[Pixel coordinate grounding data]
┌──
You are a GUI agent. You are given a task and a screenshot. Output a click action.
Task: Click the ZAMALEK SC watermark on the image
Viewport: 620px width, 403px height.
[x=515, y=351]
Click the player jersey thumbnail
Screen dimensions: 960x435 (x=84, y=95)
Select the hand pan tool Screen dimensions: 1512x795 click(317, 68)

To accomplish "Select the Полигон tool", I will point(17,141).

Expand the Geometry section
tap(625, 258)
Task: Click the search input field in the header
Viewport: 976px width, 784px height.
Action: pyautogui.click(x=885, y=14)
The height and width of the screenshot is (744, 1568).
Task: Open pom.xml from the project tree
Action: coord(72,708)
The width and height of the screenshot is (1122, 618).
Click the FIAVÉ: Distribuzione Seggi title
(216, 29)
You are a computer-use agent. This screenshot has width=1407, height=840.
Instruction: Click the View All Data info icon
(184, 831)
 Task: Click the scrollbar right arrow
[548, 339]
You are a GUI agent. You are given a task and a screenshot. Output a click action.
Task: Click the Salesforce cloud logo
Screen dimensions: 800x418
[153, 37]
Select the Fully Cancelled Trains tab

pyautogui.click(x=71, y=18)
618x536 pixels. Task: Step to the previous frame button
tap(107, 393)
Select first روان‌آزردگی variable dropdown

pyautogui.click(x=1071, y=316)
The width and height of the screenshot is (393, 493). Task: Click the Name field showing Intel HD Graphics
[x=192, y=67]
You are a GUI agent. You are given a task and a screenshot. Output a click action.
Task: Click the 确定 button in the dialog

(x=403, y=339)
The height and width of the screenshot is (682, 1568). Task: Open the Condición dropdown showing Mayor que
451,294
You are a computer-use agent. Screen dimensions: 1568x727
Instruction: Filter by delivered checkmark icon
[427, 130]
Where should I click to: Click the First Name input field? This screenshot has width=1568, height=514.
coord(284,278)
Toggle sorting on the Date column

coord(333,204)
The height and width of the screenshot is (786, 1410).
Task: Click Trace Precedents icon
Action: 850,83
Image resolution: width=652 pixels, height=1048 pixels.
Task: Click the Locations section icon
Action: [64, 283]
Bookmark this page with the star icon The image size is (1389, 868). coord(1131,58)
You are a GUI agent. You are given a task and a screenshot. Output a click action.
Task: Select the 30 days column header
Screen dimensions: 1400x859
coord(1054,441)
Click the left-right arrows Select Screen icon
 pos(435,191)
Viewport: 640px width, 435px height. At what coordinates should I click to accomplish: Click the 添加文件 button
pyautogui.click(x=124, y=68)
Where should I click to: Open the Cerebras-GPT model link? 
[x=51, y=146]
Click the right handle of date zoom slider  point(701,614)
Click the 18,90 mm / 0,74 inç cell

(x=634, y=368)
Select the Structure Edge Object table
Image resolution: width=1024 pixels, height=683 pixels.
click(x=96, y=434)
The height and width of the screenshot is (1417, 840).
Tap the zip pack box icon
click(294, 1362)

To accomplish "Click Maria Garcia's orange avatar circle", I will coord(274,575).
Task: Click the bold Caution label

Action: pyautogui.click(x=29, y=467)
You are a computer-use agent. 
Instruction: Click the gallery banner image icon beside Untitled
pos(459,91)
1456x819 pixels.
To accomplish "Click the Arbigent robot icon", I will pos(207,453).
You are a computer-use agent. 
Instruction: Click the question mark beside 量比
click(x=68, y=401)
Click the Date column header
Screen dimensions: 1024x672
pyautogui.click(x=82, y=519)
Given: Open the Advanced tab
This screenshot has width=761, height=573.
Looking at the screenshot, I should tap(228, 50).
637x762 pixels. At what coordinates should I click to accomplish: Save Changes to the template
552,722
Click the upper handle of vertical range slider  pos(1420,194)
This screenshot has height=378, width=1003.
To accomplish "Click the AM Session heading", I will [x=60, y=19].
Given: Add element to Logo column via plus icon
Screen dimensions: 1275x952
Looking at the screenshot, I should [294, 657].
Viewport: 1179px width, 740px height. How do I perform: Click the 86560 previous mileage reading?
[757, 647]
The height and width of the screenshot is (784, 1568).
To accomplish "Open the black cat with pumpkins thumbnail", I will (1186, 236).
└──
> **To do**
Every entry, from first to last, is to be reproduced exactly.

> **Result**
You are a GUI agent. You are given a task and a screenshot. Output a click action.
Task: Click the ZAMALEK SC watermark on the image
Viewport: 620px width, 403px height.
[x=515, y=351]
Click the player jersey thumbnail
Screen dimensions: 960x435 (x=84, y=95)
Select the hand pan tool Screen dimensions: 1512x795 click(317, 68)

To accomplish "Select the Полигон tool", I will point(17,141).

Expand the Geometry section
tap(625, 258)
Task: Click the search input field in the header
Viewport: 976px width, 784px height.
Action: pyautogui.click(x=885, y=14)
The height and width of the screenshot is (744, 1568).
Task: Open pom.xml from the project tree
Action: coord(72,708)
The width and height of the screenshot is (1122, 618).
Click the FIAVÉ: Distribuzione Seggi title
(216, 29)
You are a computer-use agent. This screenshot has width=1407, height=840.
Instruction: Click the View All Data info icon
(184, 831)
 Task: Click the scrollbar right arrow
[548, 339]
You are a GUI agent. You are given a task and a screenshot. Output a click action.
Task: Click the Salesforce cloud logo
Screen dimensions: 800x418
[153, 37]
Select the Fully Cancelled Trains tab

pyautogui.click(x=71, y=18)
618x536 pixels. Task: Step to the previous frame button
tap(107, 393)
Select first روان‌آزردگی variable dropdown

pyautogui.click(x=1071, y=316)
The width and height of the screenshot is (393, 493). Task: Click the Name field showing Intel HD Graphics
[x=192, y=67]
You are a GUI agent. You are given a task and a screenshot. Output a click action.
Task: Click the 确定 button in the dialog

(x=403, y=339)
The height and width of the screenshot is (682, 1568). Task: Open the Condición dropdown showing Mayor que
451,294
You are a computer-use agent. Screen dimensions: 1568x727
Instruction: Filter by delivered checkmark icon
[427, 130]
Where should I click to: Click the First Name input field? This screenshot has width=1568, height=514.
coord(284,278)
Toggle sorting on the Date column

coord(333,204)
The height and width of the screenshot is (786, 1410).
Task: Click Trace Precedents icon
Action: 850,83
Image resolution: width=652 pixels, height=1048 pixels.
Task: Click the Locations section icon
Action: [64, 283]
Bookmark this page with the star icon The image size is (1389, 868). coord(1131,58)
You are a GUI agent. You are given a task and a screenshot. Output a click action.
Task: Select the 30 days column header
Screen dimensions: 1400x859
coord(1054,441)
Click the left-right arrows Select Screen icon
 pos(435,191)
Viewport: 640px width, 435px height. At what coordinates should I click to accomplish: Click the 添加文件 button
pyautogui.click(x=124, y=68)
Where should I click to: Open the Cerebras-GPT model link? 
[x=51, y=146]
Click the right handle of date zoom slider  point(701,614)
Click the 18,90 mm / 0,74 inç cell

(x=634, y=368)
Select the Structure Edge Object table
Image resolution: width=1024 pixels, height=683 pixels.
click(x=96, y=434)
The height and width of the screenshot is (1417, 840).
Tap the zip pack box icon
click(294, 1362)

To accomplish "Click Maria Garcia's orange avatar circle", I will coord(274,575).
Task: Click the bold Caution label

Action: pyautogui.click(x=29, y=467)
You are a computer-use agent. 
Instruction: Click the gallery banner image icon beside Untitled
pos(459,91)
1456x819 pixels.
To accomplish "Click the Arbigent robot icon", I will pos(207,453).
You are a computer-use agent. 
Instruction: Click the question mark beside 量比
click(x=68, y=401)
Click the Date column header
Screen dimensions: 1024x672
pyautogui.click(x=82, y=519)
Given: Open the Advanced tab
This screenshot has width=761, height=573.
Looking at the screenshot, I should tap(228, 50).
637x762 pixels. At what coordinates should I click to accomplish: Save Changes to the template
552,722
Click the upper handle of vertical range slider  pos(1420,194)
This screenshot has height=378, width=1003.
To accomplish "Click the AM Session heading", I will [x=60, y=19].
Given: Add element to Logo column via plus icon
Screen dimensions: 1275x952
Looking at the screenshot, I should [294, 657].
Viewport: 1179px width, 740px height. How do I perform: Click the 86560 previous mileage reading?
[757, 647]
The height and width of the screenshot is (784, 1568).
To accomplish "Open the black cat with pumpkins thumbnail", I will (1186, 236).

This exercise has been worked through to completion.